[Records excerpted from a collection]
:::::

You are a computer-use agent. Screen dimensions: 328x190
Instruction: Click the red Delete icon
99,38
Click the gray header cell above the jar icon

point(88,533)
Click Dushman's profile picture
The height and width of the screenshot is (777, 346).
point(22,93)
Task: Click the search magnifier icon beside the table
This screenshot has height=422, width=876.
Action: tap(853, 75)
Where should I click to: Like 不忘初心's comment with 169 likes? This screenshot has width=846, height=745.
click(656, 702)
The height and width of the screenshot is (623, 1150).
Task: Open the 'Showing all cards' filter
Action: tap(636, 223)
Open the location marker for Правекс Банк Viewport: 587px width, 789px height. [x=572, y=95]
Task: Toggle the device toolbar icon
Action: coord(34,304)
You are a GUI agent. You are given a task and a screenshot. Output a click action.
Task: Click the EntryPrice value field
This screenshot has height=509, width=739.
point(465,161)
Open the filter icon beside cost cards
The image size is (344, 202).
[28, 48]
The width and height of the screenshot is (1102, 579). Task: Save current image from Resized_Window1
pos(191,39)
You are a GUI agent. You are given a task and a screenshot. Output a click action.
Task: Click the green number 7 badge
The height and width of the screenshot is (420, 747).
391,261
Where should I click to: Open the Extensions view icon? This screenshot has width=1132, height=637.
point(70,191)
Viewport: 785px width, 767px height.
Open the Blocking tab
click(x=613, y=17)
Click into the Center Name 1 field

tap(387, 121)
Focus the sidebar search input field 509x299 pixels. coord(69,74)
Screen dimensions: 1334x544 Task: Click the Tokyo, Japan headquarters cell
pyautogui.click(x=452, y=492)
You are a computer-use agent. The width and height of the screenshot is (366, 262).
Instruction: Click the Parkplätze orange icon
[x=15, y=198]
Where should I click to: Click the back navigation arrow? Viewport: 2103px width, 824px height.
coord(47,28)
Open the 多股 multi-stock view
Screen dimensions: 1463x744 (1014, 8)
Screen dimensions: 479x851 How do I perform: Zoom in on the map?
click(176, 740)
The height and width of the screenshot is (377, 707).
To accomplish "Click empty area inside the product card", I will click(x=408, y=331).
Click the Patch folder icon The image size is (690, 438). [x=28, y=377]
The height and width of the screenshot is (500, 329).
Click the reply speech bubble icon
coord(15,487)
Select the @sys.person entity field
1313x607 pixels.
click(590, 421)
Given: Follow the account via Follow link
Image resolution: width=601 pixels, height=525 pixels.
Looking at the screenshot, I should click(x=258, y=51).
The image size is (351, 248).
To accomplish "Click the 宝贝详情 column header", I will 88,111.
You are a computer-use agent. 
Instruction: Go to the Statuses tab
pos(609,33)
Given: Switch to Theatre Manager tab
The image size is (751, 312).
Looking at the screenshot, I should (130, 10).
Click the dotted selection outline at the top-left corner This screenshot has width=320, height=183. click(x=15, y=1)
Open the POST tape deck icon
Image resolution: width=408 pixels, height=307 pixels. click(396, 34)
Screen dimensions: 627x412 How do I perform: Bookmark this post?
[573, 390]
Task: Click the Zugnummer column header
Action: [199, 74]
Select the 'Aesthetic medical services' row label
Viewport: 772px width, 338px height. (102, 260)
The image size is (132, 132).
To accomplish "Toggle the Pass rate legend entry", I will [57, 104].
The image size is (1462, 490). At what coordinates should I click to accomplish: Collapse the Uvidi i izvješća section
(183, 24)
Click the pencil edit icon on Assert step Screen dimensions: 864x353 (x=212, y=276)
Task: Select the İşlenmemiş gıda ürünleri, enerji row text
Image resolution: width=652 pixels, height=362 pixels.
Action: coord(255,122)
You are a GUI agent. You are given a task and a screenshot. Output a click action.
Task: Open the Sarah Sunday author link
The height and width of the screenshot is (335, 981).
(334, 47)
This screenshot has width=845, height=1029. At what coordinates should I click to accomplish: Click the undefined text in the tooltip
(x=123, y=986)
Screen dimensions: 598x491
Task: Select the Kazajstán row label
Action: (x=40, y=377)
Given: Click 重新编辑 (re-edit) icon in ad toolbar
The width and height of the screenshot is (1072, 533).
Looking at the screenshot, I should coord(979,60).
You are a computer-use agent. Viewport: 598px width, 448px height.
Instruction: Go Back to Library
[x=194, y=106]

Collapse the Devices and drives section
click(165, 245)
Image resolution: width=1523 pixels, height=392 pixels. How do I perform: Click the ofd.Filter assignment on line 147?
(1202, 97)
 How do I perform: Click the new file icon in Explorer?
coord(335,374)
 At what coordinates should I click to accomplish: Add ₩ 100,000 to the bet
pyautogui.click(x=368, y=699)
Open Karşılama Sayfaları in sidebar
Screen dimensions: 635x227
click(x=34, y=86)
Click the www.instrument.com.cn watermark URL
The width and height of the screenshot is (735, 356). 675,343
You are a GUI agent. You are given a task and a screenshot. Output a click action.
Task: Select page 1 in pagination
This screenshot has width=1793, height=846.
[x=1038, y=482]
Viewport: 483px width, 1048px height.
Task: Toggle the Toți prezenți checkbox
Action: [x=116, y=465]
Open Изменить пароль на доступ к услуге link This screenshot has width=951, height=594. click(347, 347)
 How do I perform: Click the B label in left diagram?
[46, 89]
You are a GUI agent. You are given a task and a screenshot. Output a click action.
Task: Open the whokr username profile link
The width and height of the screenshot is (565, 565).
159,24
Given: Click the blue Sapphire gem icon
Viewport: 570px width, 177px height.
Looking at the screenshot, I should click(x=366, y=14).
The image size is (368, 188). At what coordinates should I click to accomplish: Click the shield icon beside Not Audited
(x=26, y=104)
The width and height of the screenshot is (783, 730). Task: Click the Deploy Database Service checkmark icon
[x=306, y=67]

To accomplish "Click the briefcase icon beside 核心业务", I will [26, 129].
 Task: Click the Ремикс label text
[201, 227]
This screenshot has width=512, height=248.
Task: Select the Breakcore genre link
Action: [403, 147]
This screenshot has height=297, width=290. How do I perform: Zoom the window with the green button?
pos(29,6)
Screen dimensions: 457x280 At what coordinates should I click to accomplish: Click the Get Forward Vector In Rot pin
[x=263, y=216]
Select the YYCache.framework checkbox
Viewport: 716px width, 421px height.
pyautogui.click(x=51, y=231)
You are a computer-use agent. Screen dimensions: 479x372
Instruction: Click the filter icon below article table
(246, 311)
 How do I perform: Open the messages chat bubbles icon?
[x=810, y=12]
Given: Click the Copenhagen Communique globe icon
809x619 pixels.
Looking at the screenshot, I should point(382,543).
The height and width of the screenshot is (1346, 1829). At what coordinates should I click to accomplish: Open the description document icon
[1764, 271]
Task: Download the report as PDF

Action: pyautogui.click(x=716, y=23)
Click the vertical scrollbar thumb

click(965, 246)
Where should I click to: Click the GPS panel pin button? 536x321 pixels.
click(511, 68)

:::::

> _Work to complete_: For the records above, tally the lines holding the word "will". Answer with the number only.

> _Exercise response_: 4